What was Marianna doing with one?

I was pretty sure she wasn’t actually a waitress.

I wondered who she was working for. An Elven noble? Another crime lord? Maybe she was an Inquisition agent.

But a new plan formed in my mind. If I got that mirroring case away from Marianna, it would do half my work for me. I could monitor Sulzer’s activity for a few days, and if he used that phone for any illegal business, that could lead me to the evidence I needed.

Of course, that assumed Marianna managed to get that mirroring case away from the stage without Sulzer or his goons noticing. A guy like Sulzer would recognize a mirroring case at once, and I’m sure his goons and most of his guests would. I had to admire Marianna’s cool as she put out plates of food and glasses of beer with a big smile on her face. She had to know that if anyone realized that she was spying on Sulzer, they might kill her.

But Sulzer and his friends must have been hungry because they started eating and drinking at once. Marianna stepped back, still smiling, holding one of the huge round trays before her.

It made for the perfect shield as her left hand darted back, plucked up the phone in its mirroring case, and slipped it into the back pocket of her shorts. No one noticed. The bulky phone was obvious in her tight shorts, but most of the waitresses had phones in their back pockets anyway.

And all I had to do was relieve Marianna of her phone, and then I could spy on Sulzer at my leisure.

I took one last swig of diet soda, pushed away from the table, and headed across the floor to the men’s room. I definitely didn’t want to use any of the toilets in this building, but that was all right.

I stepped through the door, dropped my Masking spell, cast the Cloak spell, and slipped back onto the floor before the door swung all the way closed. To anyone who had been watching me, it would have looked like I (or my Masked disguise) had just gone into the men’s room. I could stay Cloaked while walking around for about eleven minutes, but that would be long enough to pick Marianna’s pocket.
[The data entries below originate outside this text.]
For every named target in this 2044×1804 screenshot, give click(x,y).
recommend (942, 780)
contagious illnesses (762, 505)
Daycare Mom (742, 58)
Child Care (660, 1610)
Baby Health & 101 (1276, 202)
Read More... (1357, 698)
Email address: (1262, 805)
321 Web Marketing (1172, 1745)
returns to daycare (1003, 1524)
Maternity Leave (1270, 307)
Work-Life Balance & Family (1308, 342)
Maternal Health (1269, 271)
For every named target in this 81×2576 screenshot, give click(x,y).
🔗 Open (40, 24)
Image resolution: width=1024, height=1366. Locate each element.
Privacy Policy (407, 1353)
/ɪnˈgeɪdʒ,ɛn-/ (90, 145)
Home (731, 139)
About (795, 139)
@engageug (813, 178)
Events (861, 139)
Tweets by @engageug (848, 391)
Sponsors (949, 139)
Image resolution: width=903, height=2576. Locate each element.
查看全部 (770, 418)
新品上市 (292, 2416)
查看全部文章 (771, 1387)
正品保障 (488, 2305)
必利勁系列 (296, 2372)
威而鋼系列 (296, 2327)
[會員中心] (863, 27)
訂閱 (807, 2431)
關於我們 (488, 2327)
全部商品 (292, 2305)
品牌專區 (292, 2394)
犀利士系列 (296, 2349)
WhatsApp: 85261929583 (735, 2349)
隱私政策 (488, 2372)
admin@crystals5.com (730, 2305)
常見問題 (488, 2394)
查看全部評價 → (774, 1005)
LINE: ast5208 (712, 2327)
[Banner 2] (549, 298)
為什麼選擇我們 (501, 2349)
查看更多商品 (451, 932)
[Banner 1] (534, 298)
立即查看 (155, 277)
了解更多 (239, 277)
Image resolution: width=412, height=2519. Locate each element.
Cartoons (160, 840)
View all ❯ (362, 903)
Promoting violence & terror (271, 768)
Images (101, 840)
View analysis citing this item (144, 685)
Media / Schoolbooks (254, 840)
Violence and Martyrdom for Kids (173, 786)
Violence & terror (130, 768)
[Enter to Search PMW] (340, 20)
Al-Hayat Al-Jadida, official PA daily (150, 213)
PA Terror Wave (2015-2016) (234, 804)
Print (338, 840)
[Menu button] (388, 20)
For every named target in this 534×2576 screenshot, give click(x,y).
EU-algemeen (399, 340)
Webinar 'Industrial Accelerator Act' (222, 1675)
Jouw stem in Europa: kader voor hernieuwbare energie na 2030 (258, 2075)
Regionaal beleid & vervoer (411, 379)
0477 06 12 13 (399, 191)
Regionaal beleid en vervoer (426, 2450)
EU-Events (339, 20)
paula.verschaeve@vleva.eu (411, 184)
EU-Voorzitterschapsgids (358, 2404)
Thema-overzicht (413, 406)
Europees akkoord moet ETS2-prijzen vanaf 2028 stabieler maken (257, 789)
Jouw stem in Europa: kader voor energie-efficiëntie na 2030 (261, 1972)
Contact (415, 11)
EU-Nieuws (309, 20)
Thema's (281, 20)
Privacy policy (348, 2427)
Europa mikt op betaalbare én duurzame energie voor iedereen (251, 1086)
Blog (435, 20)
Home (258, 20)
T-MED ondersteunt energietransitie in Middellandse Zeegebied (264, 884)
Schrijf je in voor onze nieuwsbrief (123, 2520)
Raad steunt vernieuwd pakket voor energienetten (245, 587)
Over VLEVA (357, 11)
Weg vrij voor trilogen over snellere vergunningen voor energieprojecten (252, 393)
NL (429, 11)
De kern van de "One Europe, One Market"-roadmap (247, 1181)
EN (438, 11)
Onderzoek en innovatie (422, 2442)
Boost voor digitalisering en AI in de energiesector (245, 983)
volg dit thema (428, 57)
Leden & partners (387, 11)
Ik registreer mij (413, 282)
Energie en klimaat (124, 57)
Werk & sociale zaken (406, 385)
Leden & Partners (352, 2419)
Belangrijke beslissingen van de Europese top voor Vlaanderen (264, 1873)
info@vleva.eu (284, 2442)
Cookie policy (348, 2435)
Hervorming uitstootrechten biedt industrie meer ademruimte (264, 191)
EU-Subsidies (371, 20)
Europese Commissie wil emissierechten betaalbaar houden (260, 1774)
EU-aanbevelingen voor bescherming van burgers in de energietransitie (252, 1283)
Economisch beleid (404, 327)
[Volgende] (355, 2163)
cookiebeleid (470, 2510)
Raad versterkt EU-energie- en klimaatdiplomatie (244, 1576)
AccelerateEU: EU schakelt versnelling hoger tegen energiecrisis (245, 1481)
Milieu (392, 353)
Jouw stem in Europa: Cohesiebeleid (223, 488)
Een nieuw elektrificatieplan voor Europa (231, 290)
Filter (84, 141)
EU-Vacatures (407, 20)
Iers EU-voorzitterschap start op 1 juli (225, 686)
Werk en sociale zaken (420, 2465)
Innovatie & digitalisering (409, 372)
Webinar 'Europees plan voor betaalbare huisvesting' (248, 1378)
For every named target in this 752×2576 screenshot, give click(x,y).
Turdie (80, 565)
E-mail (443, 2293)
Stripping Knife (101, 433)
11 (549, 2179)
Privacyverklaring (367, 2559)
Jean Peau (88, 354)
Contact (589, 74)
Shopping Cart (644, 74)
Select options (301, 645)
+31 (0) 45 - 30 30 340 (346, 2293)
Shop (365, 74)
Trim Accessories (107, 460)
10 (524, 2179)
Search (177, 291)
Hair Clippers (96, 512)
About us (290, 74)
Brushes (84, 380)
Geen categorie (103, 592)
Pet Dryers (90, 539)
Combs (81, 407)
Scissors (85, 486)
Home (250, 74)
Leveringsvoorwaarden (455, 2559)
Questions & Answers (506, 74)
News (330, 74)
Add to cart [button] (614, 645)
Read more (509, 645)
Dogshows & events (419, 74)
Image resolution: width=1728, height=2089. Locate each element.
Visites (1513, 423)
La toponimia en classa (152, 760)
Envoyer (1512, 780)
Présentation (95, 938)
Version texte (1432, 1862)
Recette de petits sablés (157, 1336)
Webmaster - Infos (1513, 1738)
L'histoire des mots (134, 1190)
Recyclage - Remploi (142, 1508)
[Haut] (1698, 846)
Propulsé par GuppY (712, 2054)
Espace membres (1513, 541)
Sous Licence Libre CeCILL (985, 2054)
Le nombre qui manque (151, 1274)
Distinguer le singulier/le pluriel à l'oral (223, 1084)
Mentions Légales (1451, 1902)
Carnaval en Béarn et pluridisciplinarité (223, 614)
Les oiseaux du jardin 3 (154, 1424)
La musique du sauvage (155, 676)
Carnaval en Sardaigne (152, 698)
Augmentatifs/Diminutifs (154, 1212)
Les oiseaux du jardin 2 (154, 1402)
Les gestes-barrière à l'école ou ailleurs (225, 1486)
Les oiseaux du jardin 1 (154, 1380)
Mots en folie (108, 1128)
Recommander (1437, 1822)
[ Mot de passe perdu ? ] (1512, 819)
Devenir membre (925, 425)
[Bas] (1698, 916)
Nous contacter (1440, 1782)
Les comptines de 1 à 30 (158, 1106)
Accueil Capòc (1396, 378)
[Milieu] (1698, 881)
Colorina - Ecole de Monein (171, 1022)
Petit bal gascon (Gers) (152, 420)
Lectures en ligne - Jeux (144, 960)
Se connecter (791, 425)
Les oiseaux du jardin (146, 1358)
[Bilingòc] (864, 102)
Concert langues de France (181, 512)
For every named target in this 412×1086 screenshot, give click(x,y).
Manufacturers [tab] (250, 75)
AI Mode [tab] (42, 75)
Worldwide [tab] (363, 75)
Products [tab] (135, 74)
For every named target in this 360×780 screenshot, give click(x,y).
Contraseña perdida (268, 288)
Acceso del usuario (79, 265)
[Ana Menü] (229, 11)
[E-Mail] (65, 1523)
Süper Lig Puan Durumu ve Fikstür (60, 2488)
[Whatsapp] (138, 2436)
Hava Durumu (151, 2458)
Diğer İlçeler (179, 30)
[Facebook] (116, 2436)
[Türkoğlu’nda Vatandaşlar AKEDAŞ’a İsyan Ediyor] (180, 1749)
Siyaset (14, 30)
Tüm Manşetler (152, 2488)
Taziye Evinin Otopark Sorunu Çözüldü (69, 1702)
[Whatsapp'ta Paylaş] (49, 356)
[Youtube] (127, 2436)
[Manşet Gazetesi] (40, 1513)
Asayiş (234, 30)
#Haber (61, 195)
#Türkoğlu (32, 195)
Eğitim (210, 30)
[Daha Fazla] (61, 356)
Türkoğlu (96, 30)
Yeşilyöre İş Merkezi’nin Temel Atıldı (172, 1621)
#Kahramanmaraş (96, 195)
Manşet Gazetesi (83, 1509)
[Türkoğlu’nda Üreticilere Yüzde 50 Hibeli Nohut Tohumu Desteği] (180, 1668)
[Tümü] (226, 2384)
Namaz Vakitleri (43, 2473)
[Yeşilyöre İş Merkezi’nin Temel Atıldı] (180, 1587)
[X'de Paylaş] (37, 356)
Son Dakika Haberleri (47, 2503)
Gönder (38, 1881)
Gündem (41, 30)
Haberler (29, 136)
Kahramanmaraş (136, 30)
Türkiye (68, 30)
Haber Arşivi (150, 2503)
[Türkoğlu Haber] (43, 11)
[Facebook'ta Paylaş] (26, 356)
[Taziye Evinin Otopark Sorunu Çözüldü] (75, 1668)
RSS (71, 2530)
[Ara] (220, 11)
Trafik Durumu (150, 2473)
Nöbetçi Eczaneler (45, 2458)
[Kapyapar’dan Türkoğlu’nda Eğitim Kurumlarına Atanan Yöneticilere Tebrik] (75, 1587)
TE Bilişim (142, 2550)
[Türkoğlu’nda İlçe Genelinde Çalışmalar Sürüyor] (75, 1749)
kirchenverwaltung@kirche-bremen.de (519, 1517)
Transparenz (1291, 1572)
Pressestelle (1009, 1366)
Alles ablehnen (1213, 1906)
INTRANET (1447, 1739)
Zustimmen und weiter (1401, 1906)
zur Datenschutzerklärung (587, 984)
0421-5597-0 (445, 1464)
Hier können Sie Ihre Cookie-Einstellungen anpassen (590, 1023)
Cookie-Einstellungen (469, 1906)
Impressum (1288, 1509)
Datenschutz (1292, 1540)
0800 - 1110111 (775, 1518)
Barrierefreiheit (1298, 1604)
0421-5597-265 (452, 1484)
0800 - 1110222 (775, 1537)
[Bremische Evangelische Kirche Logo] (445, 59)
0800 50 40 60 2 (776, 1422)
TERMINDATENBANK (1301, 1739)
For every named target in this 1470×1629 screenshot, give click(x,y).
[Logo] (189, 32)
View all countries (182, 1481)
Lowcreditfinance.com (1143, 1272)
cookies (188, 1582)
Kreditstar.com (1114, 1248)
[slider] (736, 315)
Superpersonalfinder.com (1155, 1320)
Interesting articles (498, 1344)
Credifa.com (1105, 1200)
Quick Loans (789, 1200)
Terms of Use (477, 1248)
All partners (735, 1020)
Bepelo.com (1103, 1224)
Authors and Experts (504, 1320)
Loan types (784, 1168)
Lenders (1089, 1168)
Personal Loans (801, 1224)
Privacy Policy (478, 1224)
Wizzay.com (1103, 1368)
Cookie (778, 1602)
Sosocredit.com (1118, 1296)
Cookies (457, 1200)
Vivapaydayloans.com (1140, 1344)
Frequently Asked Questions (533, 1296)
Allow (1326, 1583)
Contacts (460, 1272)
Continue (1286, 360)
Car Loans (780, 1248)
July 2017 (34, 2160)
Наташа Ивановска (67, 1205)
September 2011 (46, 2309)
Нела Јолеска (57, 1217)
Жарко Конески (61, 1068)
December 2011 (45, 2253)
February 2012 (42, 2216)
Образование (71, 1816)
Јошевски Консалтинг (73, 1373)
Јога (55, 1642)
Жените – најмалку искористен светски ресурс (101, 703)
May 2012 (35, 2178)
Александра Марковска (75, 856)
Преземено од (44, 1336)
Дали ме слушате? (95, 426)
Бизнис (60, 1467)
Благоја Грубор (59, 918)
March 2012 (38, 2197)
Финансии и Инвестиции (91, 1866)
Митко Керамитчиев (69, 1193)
I spotted Marianna heading across the floor, the tray tucked under her arm, the phone still visible in her back pocket. She disappeared through the kitchen doors, and I followed as fast as I could. Which wasn’t fast. Ever try moving across a crowded room while invisible? It’s harder than you might think because people can’t see you and you have to make sure you don’t walk into anyone. But I managed it, and I followed another waitress through the kitchen door. The kitchen was big, hot, and none too clean, and a small army of cooks labored over a row of deep fryers and grills.

Yeah. The Cattleman’s Pride wasn’t big on health food.

I spotted Marianna near the alley door.

“Hey!” she called to one of the other waitresses. “I’m taking my break. Be back in fifteen.” The other woman nodded.

Marianna opened the alley door and slipped out.

I jogged across the kitchen and darted through the alley door before it slammed shut.

The alley behind the Cattleman’s Pride was even more disgusting than the club itself. An overflowing dumpster sat against one wall, and I saw a pair of rats dart underneath it. The only light came from a halogen bulb mounted in a steel cage over the door.

Marianna walked down the alley at a brisk pace. I realized she wasn’t coming back. She had been there to mirror Sulzer’s phone, and now that the mission was accomplished, she was getting the hell out of there.

Smart. That was the way to do it.

I felt almost bad that I had to steal the phone from her.

Wrapped in the Cloak spell, I followed her unseen.